** Challenge **
Copy out the data below line for line, leaving out the pictures.

** Dataset records **
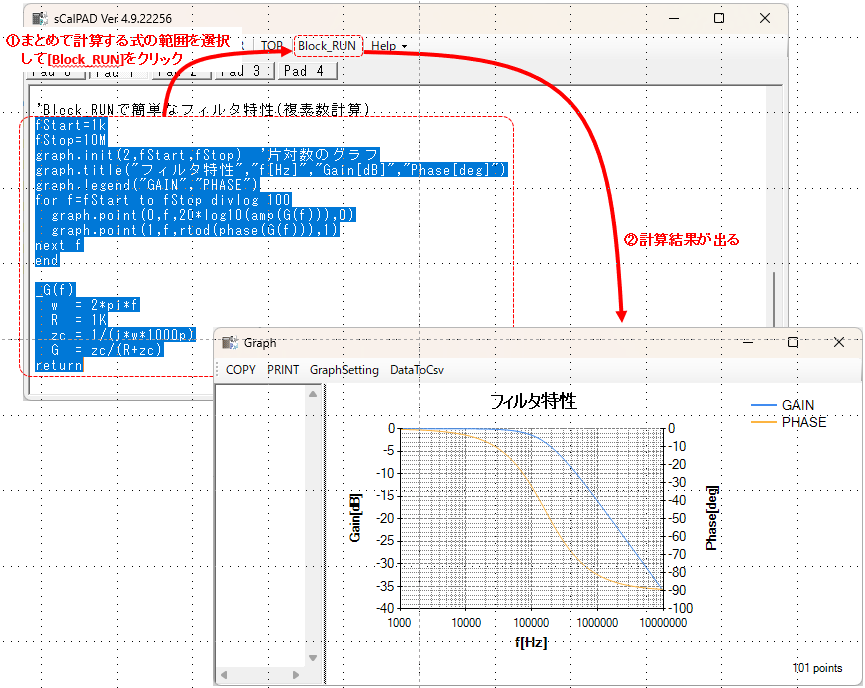
Task: Click the orange PHASE legend line swatch
Action: (764, 422)
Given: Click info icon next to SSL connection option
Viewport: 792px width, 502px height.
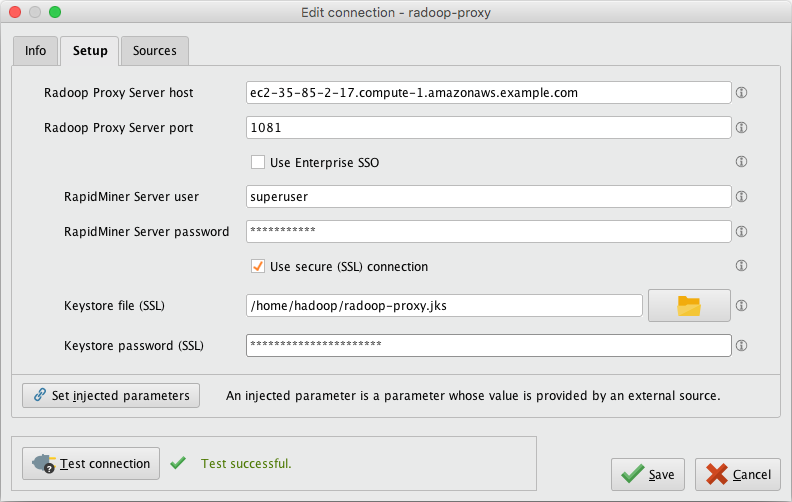Looking at the screenshot, I should [742, 266].

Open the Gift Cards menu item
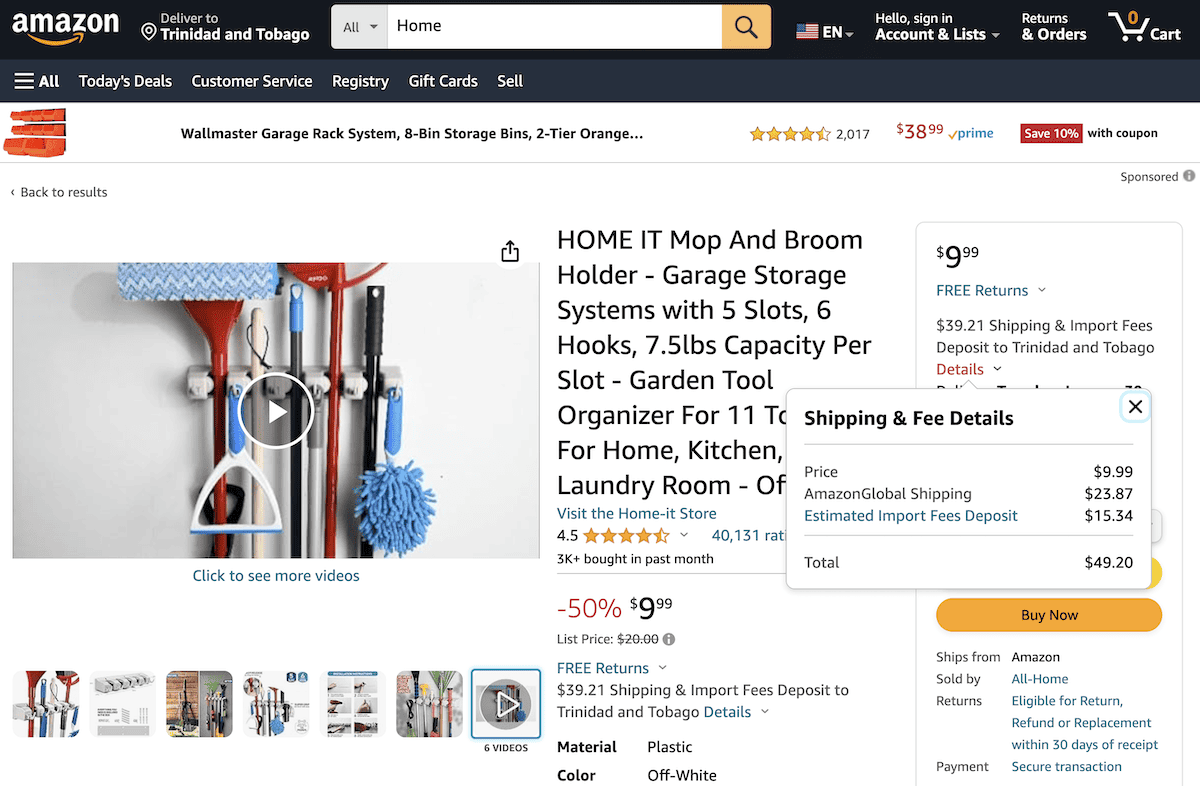[443, 81]
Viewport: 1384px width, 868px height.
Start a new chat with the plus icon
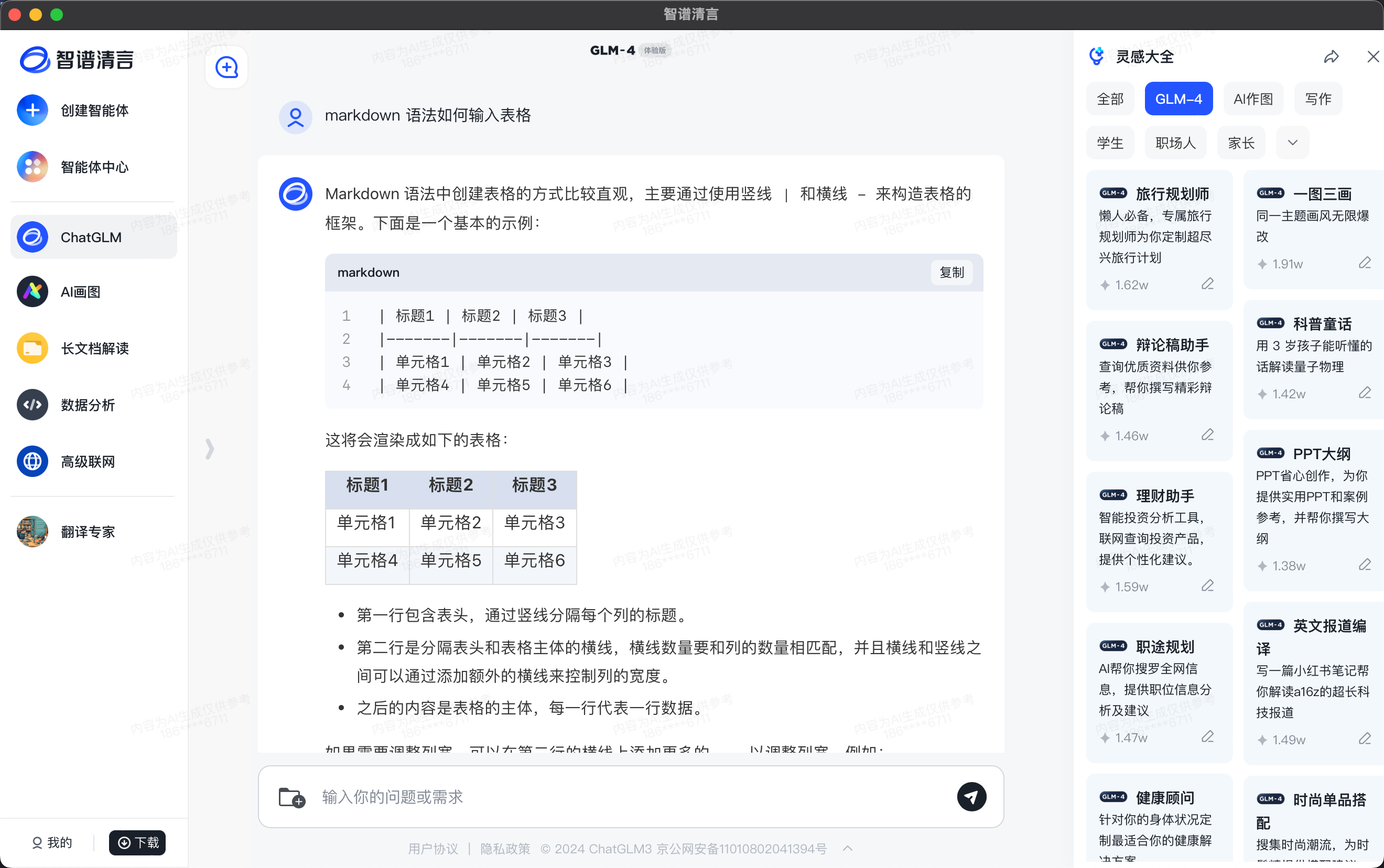(x=226, y=67)
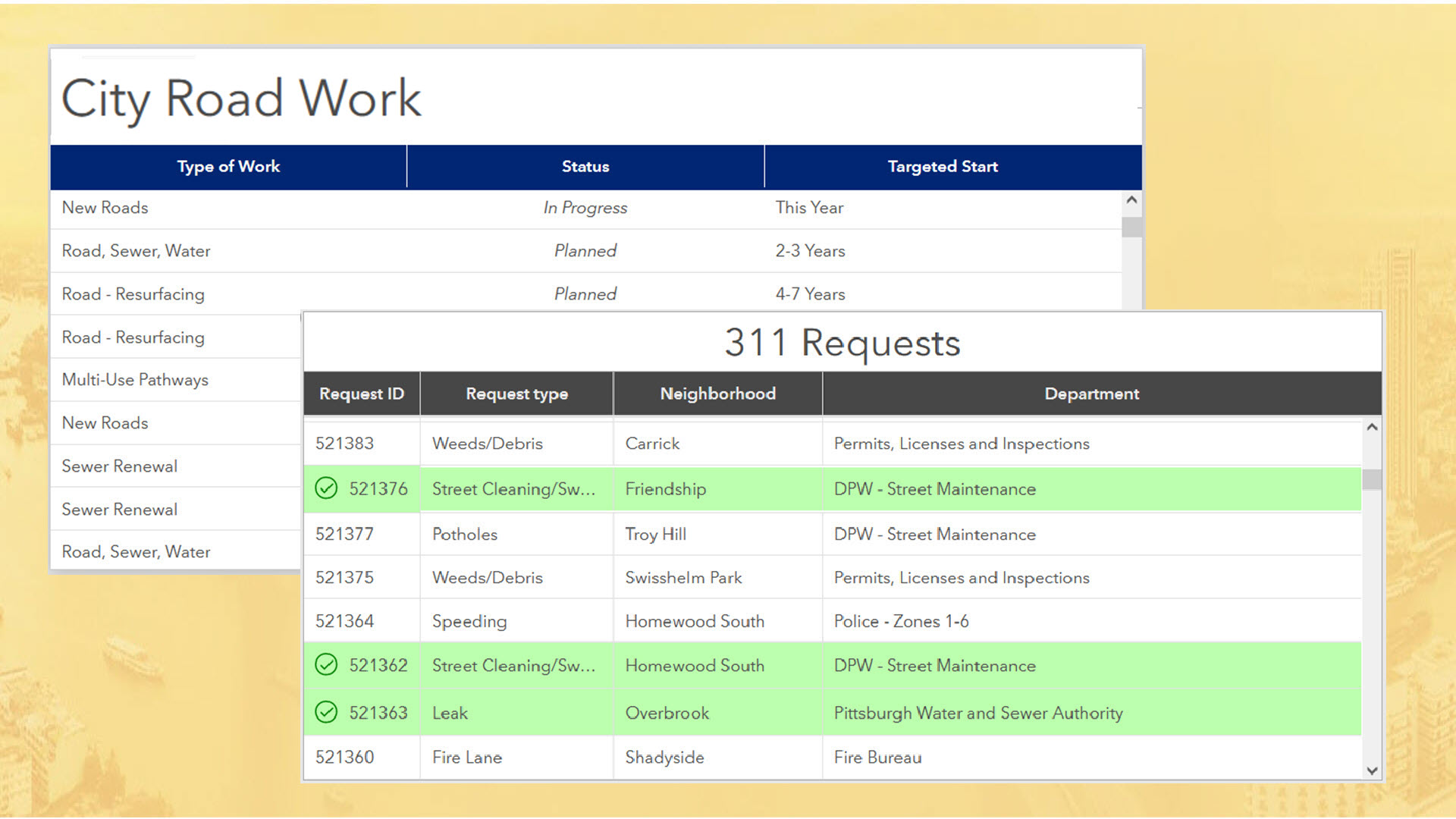Click the scroll-up arrow in City Road Work list
Screen dimensions: 1456x819
(1131, 199)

** Result **
Task: Click the orange PHASE legend line swatch
Action: (764, 422)
Given: Click info icon next to SSL connection option
Viewport: 792px width, 502px height.
Looking at the screenshot, I should [742, 266].

Open the Gift Cards menu item
[443, 81]
Viewport: 1384px width, 868px height.
Start a new chat with the plus icon
(x=226, y=67)
Click the scroll-up arrow in City Road Work list
Screen dimensions: 1456x819
(1131, 199)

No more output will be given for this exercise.